Late-phase failure rates are high, and expensive, and causes are due primarily to the pressures of rapidly moving ahead because “the patients are waiting.” If we keep in mind the tools I listed above, it’s possible to make rational decisions to raise the probability of success in late phase.

[1] Clinical Development Success Rates for Investigational Drugs Michael Hay, David W Thomas, John L Craighead, Celia Economides & Jesse Rosenthal; Nature Biotechnology; volume 32, number 1; January 2014

[2] Learning Versus Confirming In Clinical Drug Development; Sheiner LB.; Clin Pharmacol Ther; Mar; 61(3): 275-91,1997.

[3] Improving Productivity in Pharmaceutical Research and Development: The Role of Clinical Pharmacology, Duke-Margolis Center for Health Policy, June 2016.
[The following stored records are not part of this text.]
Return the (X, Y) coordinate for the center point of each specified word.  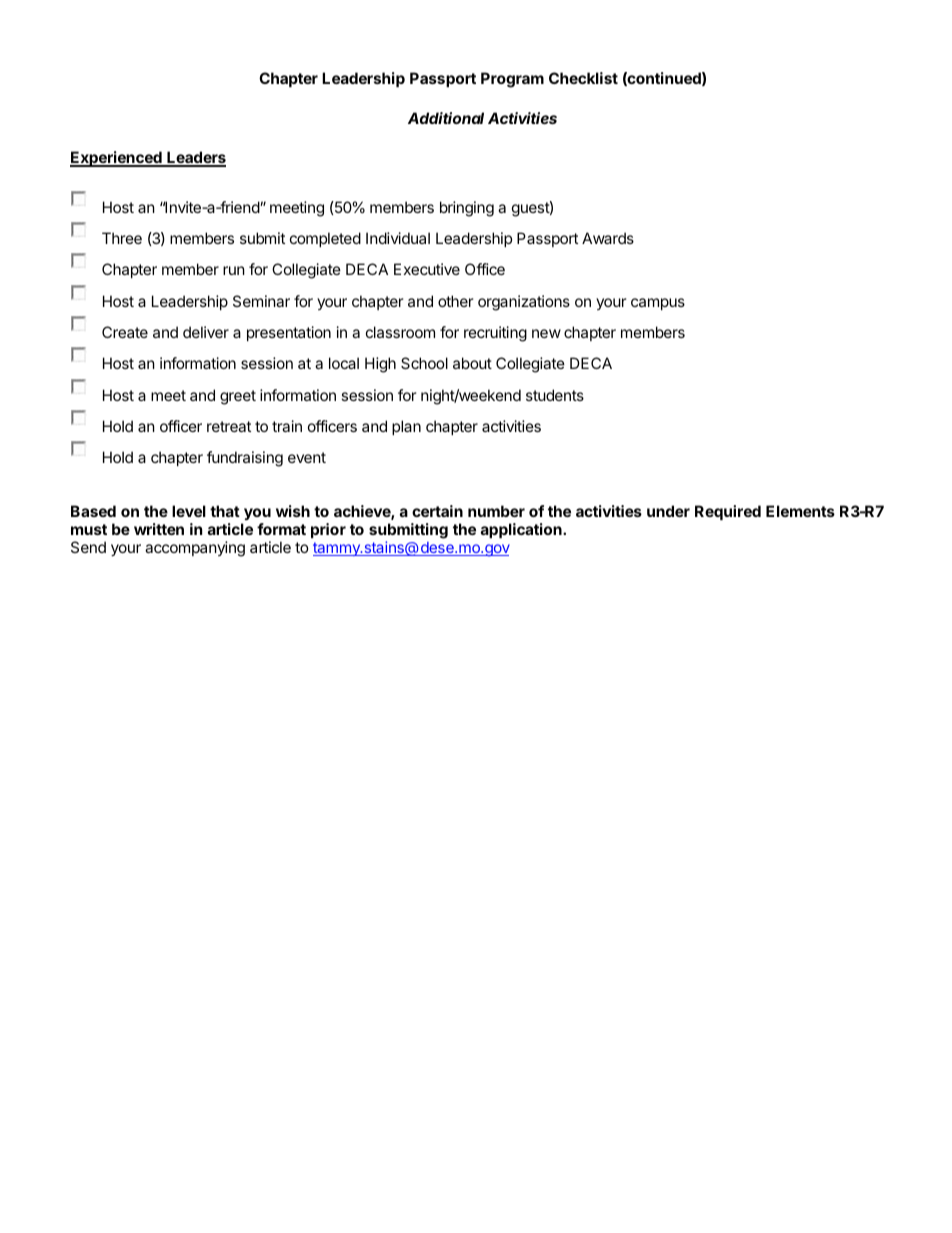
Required (728, 512)
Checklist (583, 78)
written (159, 529)
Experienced (117, 159)
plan (406, 427)
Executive (427, 269)
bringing (467, 209)
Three (122, 238)
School (424, 363)
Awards (608, 238)
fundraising (245, 459)
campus (658, 304)
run (234, 270)
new (546, 333)
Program (512, 80)
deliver (206, 332)
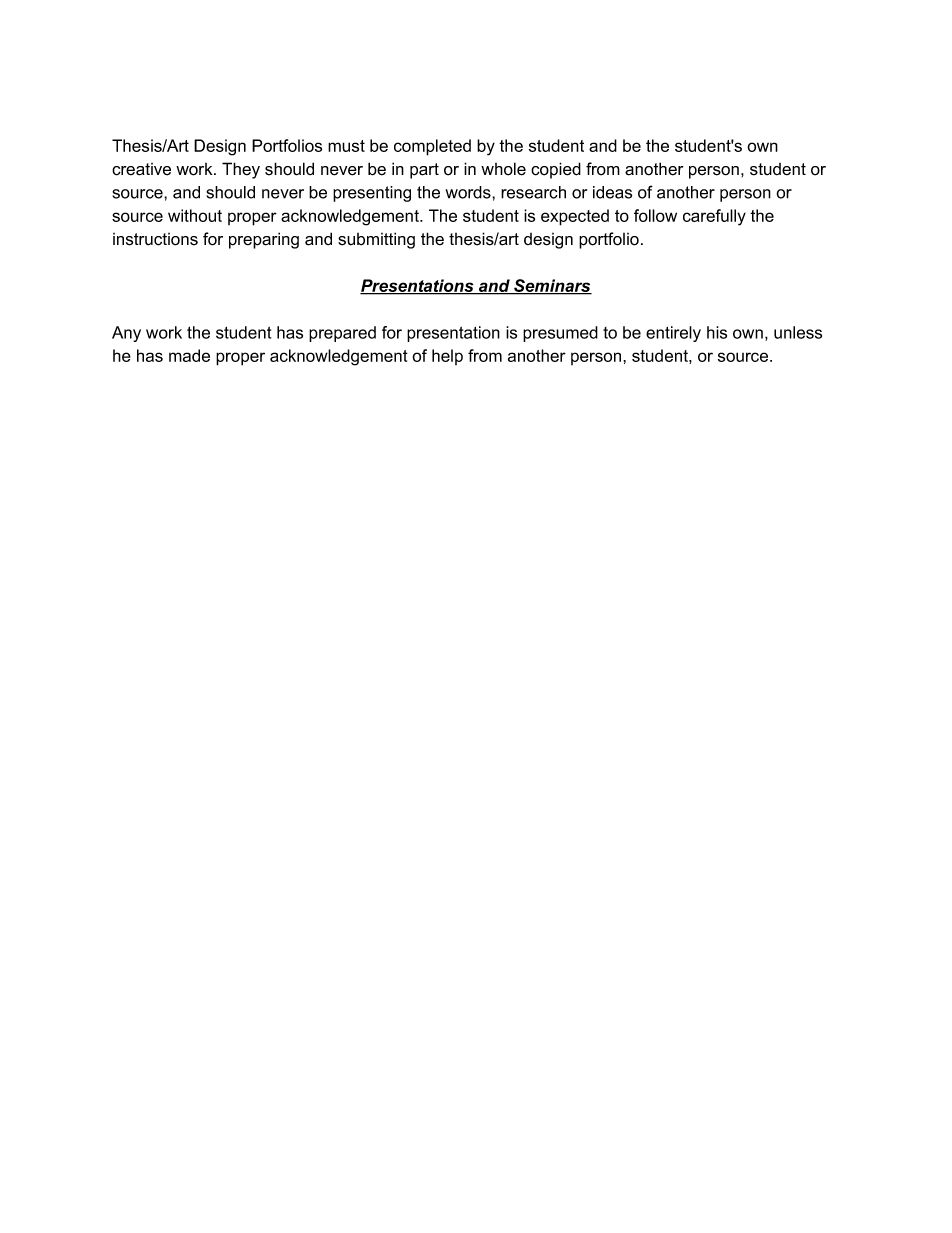  Describe the element at coordinates (195, 215) in the document. I see `without` at that location.
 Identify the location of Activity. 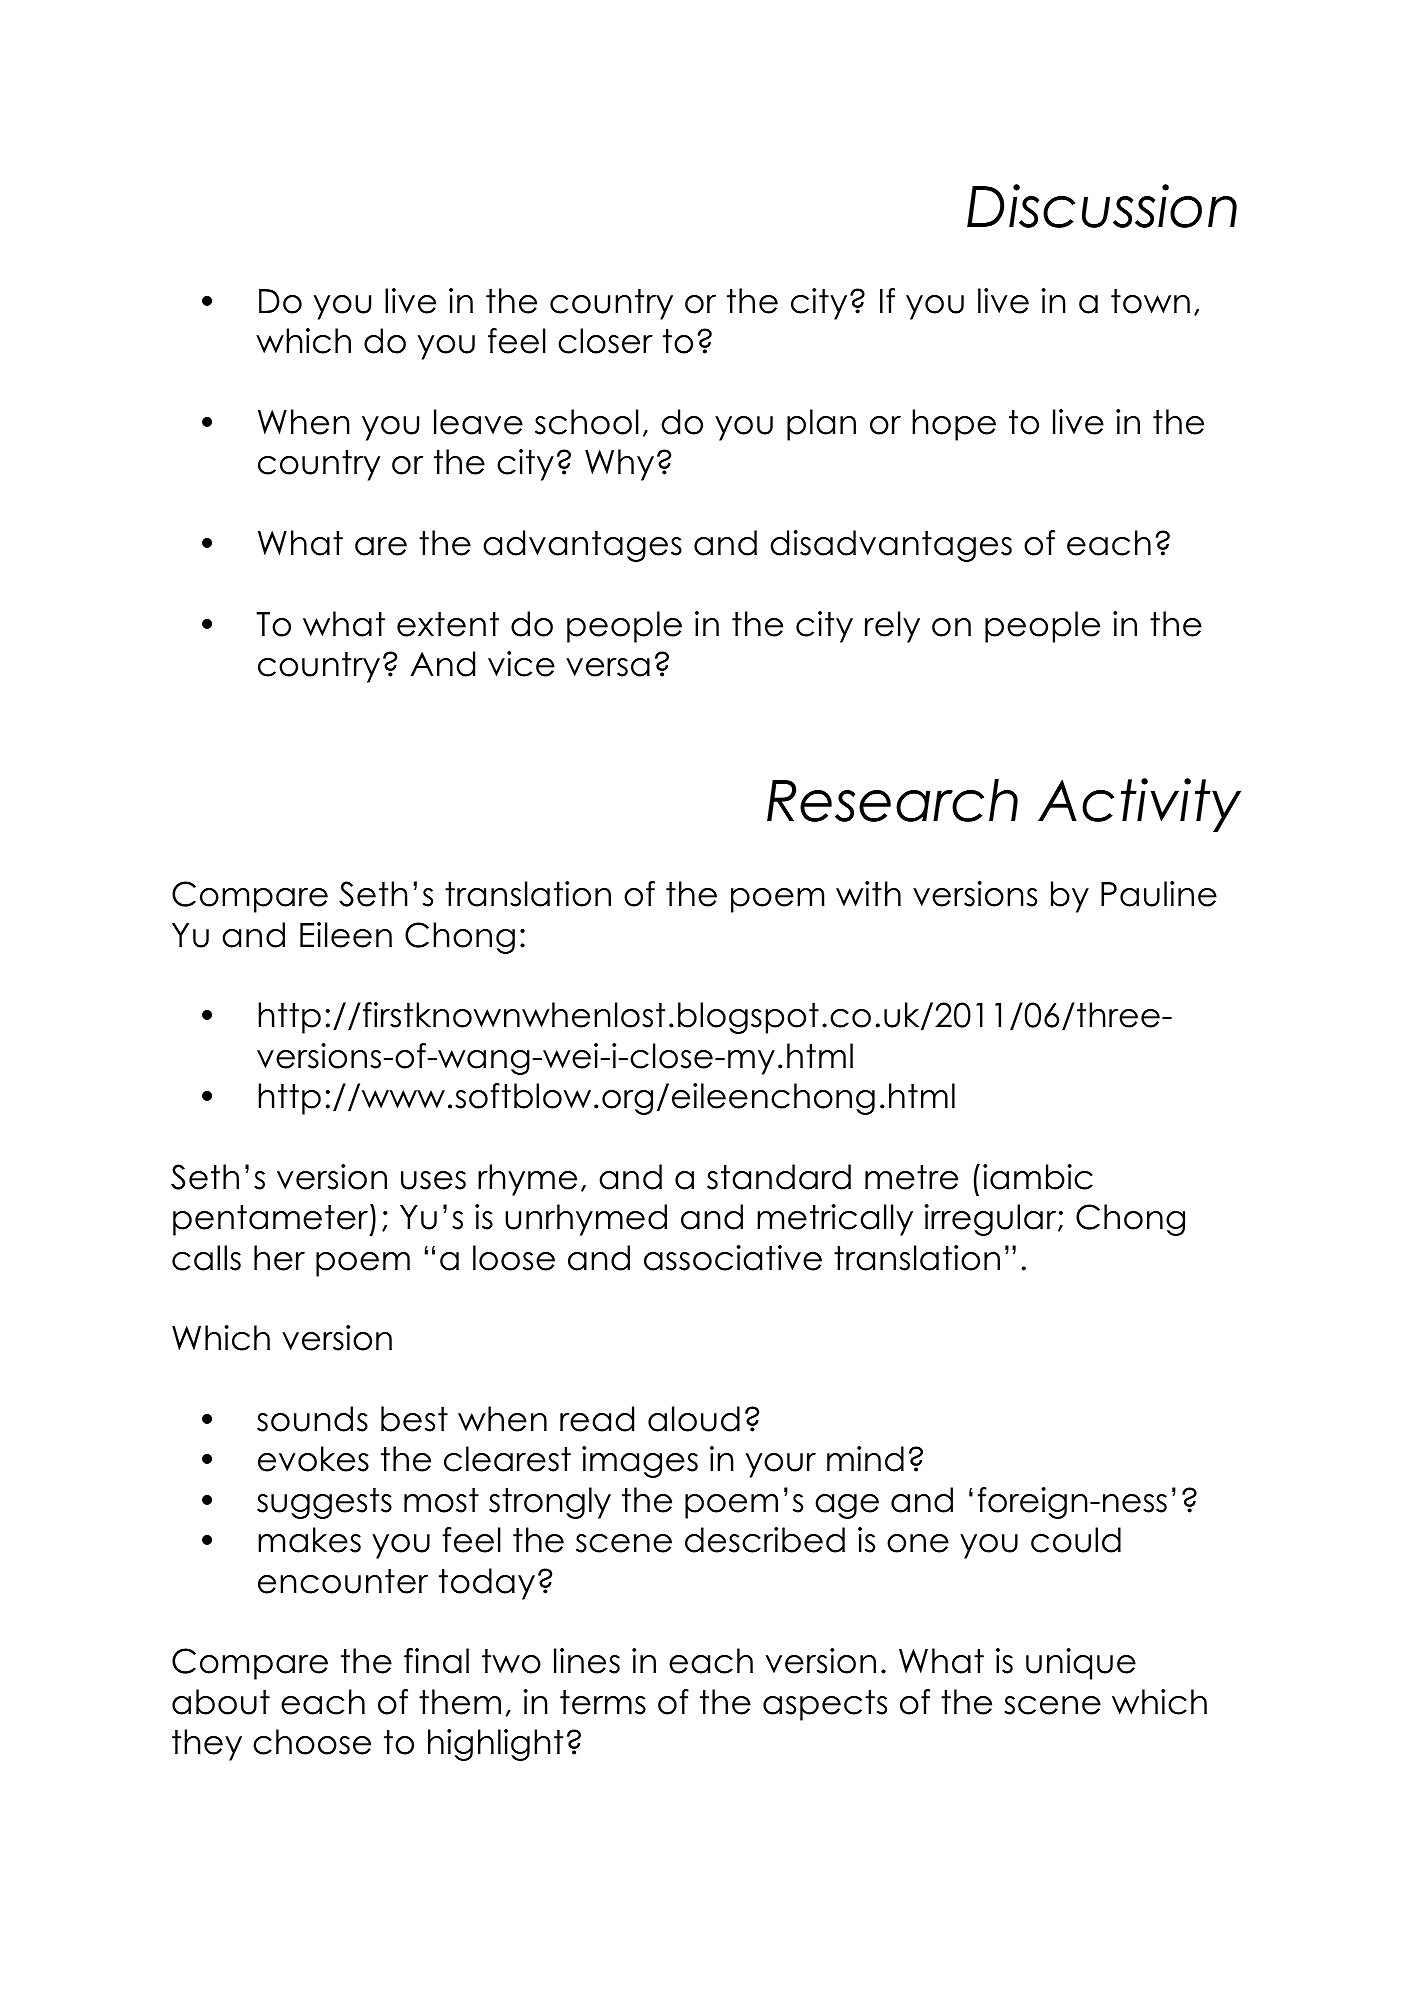
(1139, 805).
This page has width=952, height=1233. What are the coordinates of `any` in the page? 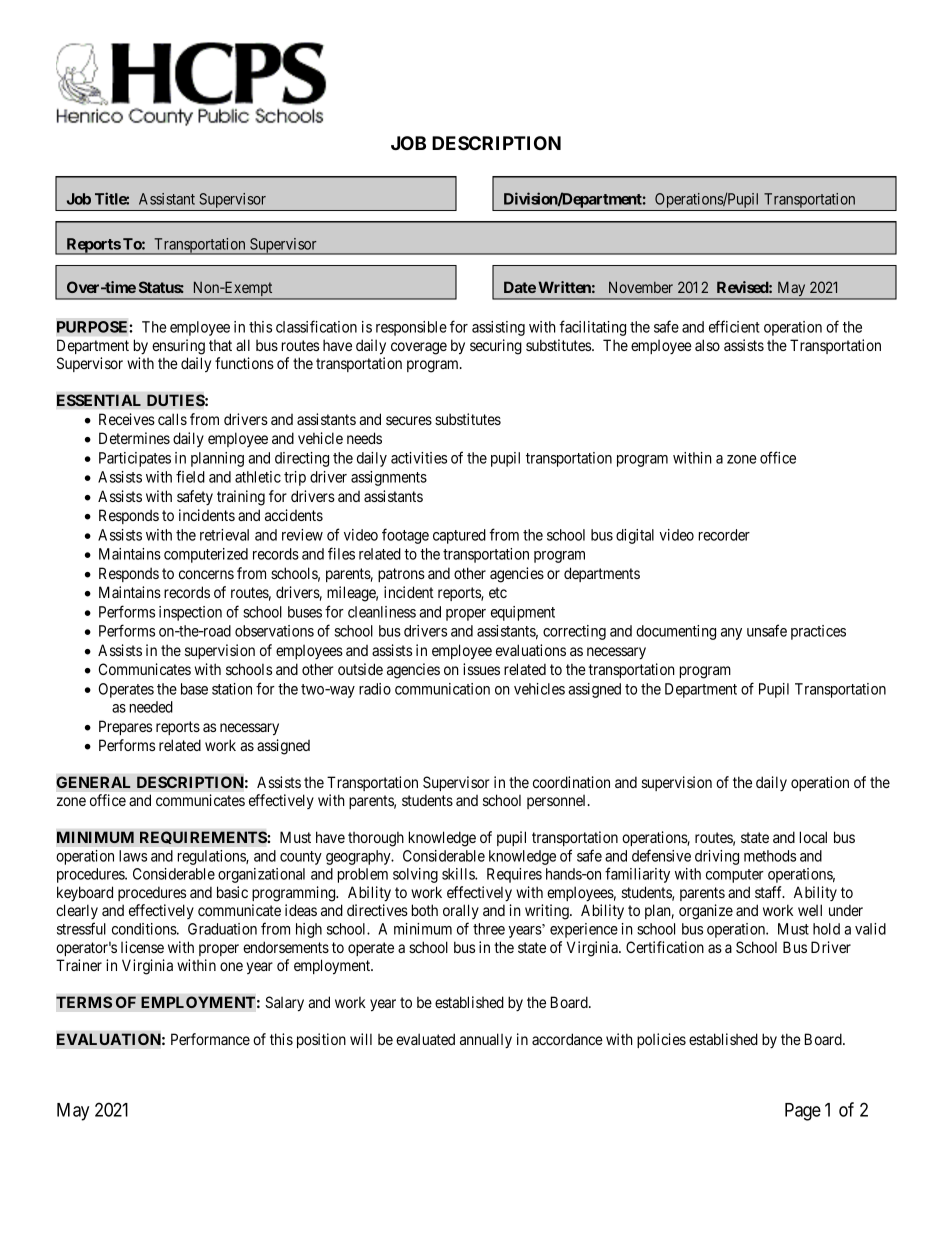 It's located at (731, 634).
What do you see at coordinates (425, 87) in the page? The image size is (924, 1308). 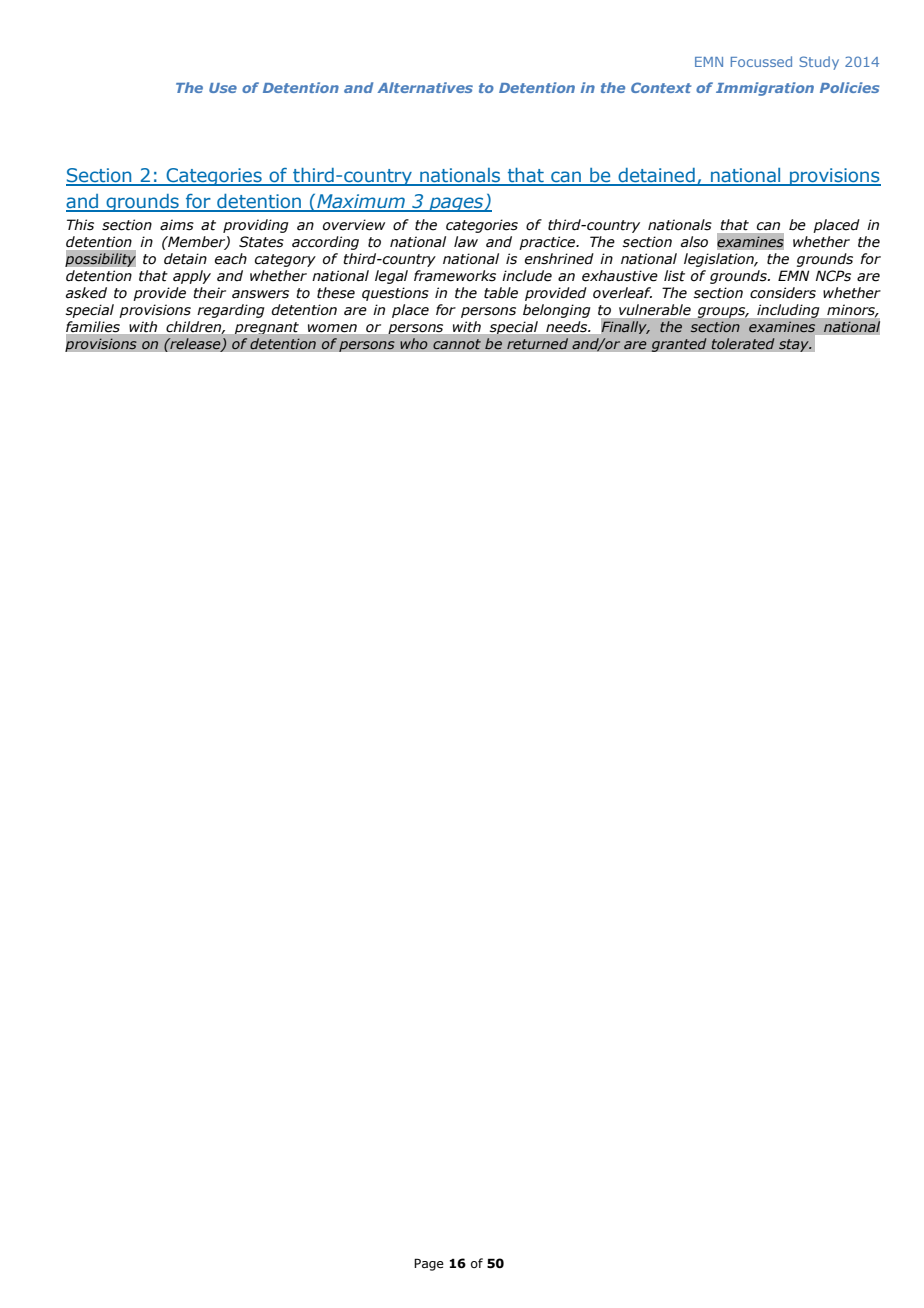 I see `Alternatives` at bounding box center [425, 87].
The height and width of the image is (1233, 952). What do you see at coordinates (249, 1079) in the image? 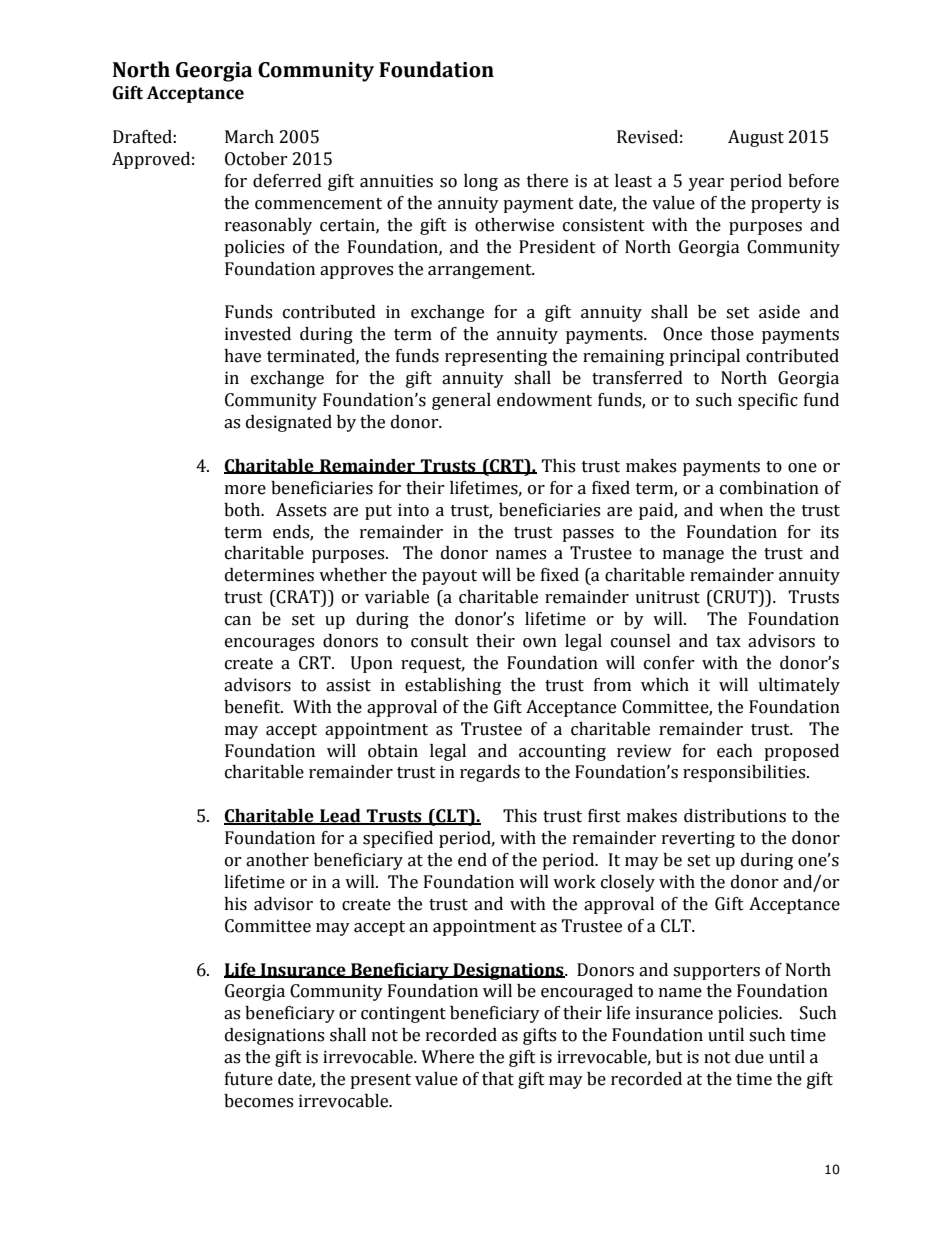
I see `future` at bounding box center [249, 1079].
[4] Can The Flow Of Medicines Be Improved? Fundamental Pharmacokinetic And Pharmacological Principles Toward Improving Phase II Survival; Paul Morgan1, Piet H. Van Der Graaf, John Arrowsmith, Doug E. Feltner, Kira S. Drummond, Craig D. Wegner, Steve D.A. Street; Drug Discovery Today; Volume 17, Issues 9–10, May 2012, Pages 419–424

[5] ibid

[6] Improving Productivity in Pharmaceutical Research and Development: The Role of Clinical Pharmacology, Duke-Margolis Center for Health Policy, June 2016.

[7] www.in-silico-biosciences.com

 


All opinions shared in this post are the author’s own.